Anak ketiga dari lima bersaudara ini mengatakan, memilih masuk Politeknik Pertanian karena ingin menjadi peternak sekaligus petani yang sukses. Pilihan dari kampus melakukan studi banding di lahan pertanian milik Daniel Aluman sangat tepat. Aluman hanya sampai kelas III SD, tetapi bisa meraih sejumlah penghargaan bidang pertanian dan peternakan tingkat provinsi dan nasional.
Baca juga: Menanti Sukses Binaan Laboratorium Pertanian Lahan Kering Undana Kupang
Ayah Marni Bala memiliki 5 hektar lahan pertanian di Malaka. Saat ini sudah digarap 3,5 hektar. Adapun, 1,5 hektar merupakan lahan kosong.
Malaka berada di dalam kawasan daerah aliran Sungai Benain. Wilayah itu subur. Bisa ditanami jagung dan padi dua kali setahun. Tanaman hortikultura bisa ditanami tiga kali setahun. Bawang merah pun sangat cocok dikembangkan.
”Saya ingin menjadi petani dan peternak yang sukses,” katanya.
Fransiskus Paokuma (21), mahasiswa lain, dari Desa Roho, Kecamatan Buyasuri, Kabupaten Lembata, mengatakan, saat ini sangat sulit mencari kerja, apalagi pegawai negeri. Lowonganterbatas, sedangkan pencari kerja membeludak. Banyak lulusan sarjana menunggu menjadi ASN. Itu sangat mustahil. Sebagian memilih menjadi pekerja migran di luar negeri atau di provinsi lain.
Fransiskus juga ingin belajar menjadi petani yang sukses. Bukan lagi sistem tebas, bakar, dan tanam seperti dipraktikkan dalam keluarganya selama bertahun-tahun.
Ia ingin memanfaatkan lahannya seoptimal mungkin. Di dalamnya ada tanaman hortikultura, ternak sapi, babi, ayam, sumur bor, tempat rekreasi, rumah penginapan, kolam mancing, dan sekaligus rumah tinggal.
Baca juga: Budidaya Tanaman Hortikultura, Andalan Petani Kupang
Ia bertekad mengusahakan lahan tersebut. ”Paling penting semangat juang dan bekerja serius,” kata Fransiskus optimistis.
Dosen pendamping mahasiswa praktik dari Politani Kupang, Bernadete Barek Koten (53) mengatakan, para mahasiswa itu memiliki lahan pertanian dan peternakan di Kampus Politani. Tetapi mereka ingin mendapatkan pengalaman langsung dari petani lahan kering yang sukses.

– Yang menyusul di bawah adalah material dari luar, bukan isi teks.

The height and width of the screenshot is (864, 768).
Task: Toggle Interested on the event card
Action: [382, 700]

Baca juga: Daniel Aluman dan Kisah Sukses Petani Terintegrasi di Kupang
Sebagian besar lahan di NTT masuk kategori lahan kering dengan kondisi curah hujan yang sangat terbatas. Sampai tahun 1990-an, petani masih betah menanam padi gogo meski sering gagal. Tetapi setelah beras dari luar membanjiri semua pasar tradisional, kebiasaan menanam padi di lahan kering pun menurun. Apalagi curah hujan juga tidak mendukung.

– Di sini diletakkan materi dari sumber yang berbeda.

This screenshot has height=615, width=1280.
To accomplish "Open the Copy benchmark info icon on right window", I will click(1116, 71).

Petani memilih beli beras di pasar setelah bekerja di proyek pemerintah, mengolah hasil perkebunan, atau menjadi pekerja migran di luar negeri atau antara provinsi. Beras bisa dibeli di pasar asal ada uang.

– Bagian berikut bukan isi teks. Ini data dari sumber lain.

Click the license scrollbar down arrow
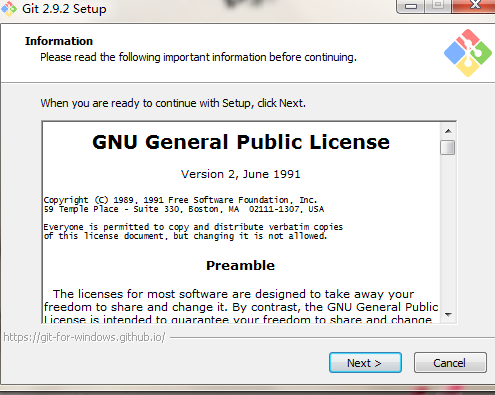Viewport: 495px width, 395px height. tap(448, 314)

Kini, sejumlah petani berusia di bawah 50 tahun memilih terlibat budidaya hortikultura dan beternak. Juga petani milenial lebih pilih menjadi petani hortikultura sambil beternak ketimbang menanam padi. Budidaya padi terus merosot karena kekeringan dan gagal panen.
Baca juga: Kegigihan Petani di Lahan Kering NTT
Dampaknya kebutuhan beras bagi masyarakat NTT harus didatangkan dari luar. Meski harga beras mahal dan langka, tetap dibeli karena anak-anak generasi saat ini hanya bisa konsumsi beras ketimbang jenis pangan lain.